§ **EXCERPT TO READ**:
## BEGIN

FIG. 1 shows a hypothetical set of business transactions to illustrate conventional accrual accounting and write-off processes. In a typical scenario, items may be received at a shipping dock. To keep track of these items, a receiving inspection account may be used. The received items may then be inspected at the dock, and if the items fail inspection, they may be refused and sent back to the originator of the shipment. If the items pass inspection, they may be accepted and the receiving inspection account may be debited and a selected accrual account credited, which creates a liability for the receiving company. In the hypothetical set of business transaction shown in FIG. 1, ten $10 items have been received as shown at 102, and the aggregate value thereof ($100) has been debited to the receiving inspection account, as shown at 104. A selected accrual account is correspondingly credited, as shown at reference numeral 106.
Concurrently or thereafter, an invoice is received for the received items. For whatever reason, the received invoice is for only nine such items, as shown at 108. Therefore, as shown at 110, the account payable account must be credited for the invoiced $90 and the selected accrual account must be correspondingly debited for the invoiced $90, as shown at 112. It is apparent that such transactions result in the need to write-off the balance of $10 from the accrual account (which is an account that is configured to store the enterprise's temporary liabilities) as shown at 114, as the balance in the accrual account is preferably zero. To do so, $10 is debited from the accrual account as shown at 116 and credited to an offset account (an expense account), as shown at 118. This may be done at the end of a predetermined period (e.g., at the end of the month or quarter) or at any selected time.

## END

§ **GIVEN REQUEST**:
Extend the passage on accrual accounting and write-offs with the paragraph that would come next after its final sentence. The records that follow are not required for any of this work.

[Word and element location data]
## BEGIN

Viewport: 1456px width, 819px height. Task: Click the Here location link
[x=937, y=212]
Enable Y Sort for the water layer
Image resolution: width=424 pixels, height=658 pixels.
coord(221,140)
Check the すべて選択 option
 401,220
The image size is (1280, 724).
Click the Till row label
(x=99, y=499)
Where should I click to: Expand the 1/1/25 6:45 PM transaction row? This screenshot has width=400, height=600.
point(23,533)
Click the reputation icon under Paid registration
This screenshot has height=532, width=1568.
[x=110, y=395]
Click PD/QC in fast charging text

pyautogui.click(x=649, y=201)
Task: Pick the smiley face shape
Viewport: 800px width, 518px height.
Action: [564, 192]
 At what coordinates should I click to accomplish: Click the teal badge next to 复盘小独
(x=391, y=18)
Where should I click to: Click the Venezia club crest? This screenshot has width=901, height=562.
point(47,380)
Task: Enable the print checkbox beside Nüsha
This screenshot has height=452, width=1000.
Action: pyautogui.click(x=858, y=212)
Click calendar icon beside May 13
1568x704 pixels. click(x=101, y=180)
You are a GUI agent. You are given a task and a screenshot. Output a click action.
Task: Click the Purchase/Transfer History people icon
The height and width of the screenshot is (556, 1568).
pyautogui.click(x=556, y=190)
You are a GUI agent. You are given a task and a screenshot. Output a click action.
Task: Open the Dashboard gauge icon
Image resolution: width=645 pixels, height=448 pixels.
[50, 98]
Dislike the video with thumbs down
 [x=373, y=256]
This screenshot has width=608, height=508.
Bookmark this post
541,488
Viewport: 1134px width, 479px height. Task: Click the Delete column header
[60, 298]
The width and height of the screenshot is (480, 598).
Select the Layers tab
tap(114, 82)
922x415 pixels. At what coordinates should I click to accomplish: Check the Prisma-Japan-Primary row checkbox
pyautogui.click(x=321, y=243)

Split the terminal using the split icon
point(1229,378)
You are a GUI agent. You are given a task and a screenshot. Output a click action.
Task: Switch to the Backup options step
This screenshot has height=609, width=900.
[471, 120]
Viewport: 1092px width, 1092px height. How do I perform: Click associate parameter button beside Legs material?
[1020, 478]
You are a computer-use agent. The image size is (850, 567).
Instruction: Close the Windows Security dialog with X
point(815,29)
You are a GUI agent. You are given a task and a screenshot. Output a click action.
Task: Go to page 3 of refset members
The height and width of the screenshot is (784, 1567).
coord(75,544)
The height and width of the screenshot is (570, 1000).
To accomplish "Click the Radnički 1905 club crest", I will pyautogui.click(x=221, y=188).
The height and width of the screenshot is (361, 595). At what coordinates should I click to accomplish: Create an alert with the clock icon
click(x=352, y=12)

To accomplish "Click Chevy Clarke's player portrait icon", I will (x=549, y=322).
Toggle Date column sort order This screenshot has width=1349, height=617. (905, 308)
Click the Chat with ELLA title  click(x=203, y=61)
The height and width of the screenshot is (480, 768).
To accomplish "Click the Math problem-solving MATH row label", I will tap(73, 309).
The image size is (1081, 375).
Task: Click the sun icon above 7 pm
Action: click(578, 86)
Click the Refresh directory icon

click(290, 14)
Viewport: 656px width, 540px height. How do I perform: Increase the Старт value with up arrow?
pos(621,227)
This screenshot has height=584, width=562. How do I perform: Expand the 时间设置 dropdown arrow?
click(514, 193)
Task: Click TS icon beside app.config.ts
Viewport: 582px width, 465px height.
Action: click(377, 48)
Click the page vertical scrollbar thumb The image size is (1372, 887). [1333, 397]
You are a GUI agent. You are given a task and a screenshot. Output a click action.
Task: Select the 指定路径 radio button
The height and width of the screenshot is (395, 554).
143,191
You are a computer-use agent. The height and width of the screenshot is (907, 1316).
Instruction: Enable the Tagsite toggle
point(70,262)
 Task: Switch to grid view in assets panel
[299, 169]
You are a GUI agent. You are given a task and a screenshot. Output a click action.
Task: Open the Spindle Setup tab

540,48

## END

§ **RESULT OF THE TASK**:
The accrual and write-off process described above, while barely adequate for a few transactions, is not scalable and may become unduly burdensome as the number of transactions increase. Such a process is also not readily auditable, suffers from usability issues and is not readily automatable, as shown below relative to FIG. 2, which further illustrates problems associated with the conventional accrual and write-off processes. FIG. 2 assumes that two POs have been issued. PO#1 is for a quantity of ten items at $10 each and PO#2 is also for a quantity of ten items, also at $10 each. The aggregate values of the subject items for both PO#1 and PO#2 are to be distributed to the same accrual account, ACCT#1. POs may include a header, line, shipment and distribution, with the finest granularity being at the distribution level.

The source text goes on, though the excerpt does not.